Hutchinson-Gilford progeria syndrome, otherwise known as progeria, is a rare disorder that causes accelerated aging in children and affects 350 to 400 children around the globe. This genetic disorder is caused by a mutation that results in high levels of a defective form of the protein lamin A, which is responsible for holding a cell’s nucleus together. Although this faulty protein, called progerin, is produced more as we age, excessive amounts of progerin contributes to the symptom of joint stiffness in kids with progeria by stiffening connective tissue and blood vessels. Although there is no cure for progeria yet, the FDA has approved the first ever drug treatment for progeria, and it is called Zokinvy. When children with progeria were treated with Zokinvy in clinical trials, researchers found that the drug lengthened the children's lifespans by an average of 3 months when it was used as a treatment for 3 years and lengthened them by an average of 2.5 years when the treatment was used for up to 11 years. Zokinvy works to inhibit the production of progerin and thus, decelerates the rapidness of aging that would normally be observed.
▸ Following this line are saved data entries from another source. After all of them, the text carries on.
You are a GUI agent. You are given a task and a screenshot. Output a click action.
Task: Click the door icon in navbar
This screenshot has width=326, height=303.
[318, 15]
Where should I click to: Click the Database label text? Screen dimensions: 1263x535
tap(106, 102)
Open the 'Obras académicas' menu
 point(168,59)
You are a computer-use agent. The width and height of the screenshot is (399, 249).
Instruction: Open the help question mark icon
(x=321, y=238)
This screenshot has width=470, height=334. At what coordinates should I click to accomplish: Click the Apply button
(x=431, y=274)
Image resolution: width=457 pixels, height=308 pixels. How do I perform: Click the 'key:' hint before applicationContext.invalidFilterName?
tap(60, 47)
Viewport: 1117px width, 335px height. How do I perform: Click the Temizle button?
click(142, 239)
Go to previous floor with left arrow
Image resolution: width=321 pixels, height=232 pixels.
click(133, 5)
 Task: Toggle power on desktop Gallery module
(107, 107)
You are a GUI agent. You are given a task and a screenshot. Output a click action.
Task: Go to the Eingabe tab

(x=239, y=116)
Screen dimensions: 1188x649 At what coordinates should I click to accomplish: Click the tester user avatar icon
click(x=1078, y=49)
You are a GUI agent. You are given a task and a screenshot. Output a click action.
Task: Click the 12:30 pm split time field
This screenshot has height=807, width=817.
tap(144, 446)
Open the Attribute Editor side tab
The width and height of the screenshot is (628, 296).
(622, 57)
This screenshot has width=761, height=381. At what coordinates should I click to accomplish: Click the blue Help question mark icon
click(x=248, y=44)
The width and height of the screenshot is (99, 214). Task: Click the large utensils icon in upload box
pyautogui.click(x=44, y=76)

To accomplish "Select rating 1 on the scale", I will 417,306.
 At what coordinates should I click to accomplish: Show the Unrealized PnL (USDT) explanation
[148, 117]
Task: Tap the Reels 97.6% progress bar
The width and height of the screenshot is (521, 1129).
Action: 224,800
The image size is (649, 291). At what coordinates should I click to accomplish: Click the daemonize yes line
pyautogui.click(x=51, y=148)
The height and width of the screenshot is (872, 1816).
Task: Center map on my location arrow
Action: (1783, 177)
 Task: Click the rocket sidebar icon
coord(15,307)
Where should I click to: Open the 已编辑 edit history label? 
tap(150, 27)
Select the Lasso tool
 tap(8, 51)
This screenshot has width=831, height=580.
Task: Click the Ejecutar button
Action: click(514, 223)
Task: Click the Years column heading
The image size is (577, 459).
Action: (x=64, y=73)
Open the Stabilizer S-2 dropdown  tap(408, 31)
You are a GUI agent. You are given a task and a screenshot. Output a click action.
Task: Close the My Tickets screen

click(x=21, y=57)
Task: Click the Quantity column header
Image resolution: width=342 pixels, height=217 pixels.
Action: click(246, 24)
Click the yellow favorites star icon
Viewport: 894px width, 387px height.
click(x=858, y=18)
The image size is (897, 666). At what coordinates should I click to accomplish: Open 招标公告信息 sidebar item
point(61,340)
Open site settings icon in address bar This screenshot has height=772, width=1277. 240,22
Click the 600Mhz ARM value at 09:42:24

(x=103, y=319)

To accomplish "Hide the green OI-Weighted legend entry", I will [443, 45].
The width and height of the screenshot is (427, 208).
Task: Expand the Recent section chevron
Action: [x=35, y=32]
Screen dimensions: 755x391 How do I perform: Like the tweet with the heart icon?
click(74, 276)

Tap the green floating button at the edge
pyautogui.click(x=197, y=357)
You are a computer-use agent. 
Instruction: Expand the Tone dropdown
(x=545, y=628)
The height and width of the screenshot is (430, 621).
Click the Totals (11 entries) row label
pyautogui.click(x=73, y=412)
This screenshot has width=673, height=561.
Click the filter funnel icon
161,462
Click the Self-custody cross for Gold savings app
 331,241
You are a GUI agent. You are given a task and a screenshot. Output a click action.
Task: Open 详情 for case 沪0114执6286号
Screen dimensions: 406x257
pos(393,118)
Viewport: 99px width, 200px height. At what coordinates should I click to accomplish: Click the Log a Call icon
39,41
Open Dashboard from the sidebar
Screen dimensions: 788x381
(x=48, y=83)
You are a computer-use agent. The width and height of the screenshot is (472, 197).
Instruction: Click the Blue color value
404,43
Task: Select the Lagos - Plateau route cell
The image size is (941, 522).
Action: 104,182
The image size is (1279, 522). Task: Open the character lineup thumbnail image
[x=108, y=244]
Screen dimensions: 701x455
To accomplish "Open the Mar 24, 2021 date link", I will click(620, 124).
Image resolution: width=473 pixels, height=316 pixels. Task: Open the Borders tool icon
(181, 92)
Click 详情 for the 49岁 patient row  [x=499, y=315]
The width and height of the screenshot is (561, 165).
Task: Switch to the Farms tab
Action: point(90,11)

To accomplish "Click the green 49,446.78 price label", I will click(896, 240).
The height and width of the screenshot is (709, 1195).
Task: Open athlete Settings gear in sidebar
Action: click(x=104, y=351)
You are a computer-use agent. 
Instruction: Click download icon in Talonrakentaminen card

This newly approved drug shows very promising results and in the next step, researchers are hoping to discover a more effective treatment by combining Zokinvy with other therapeutics.




Works Cited:

Wilke, Carolyn. “The FDA Has Approved the First Drug to Treat the Rapid-Aging Disease Progeria.” Science News, 25 Nov. 2020, www.sciencenews.org/article/fda-approved-first-drug-treat-rapid-aging-disease-progeria.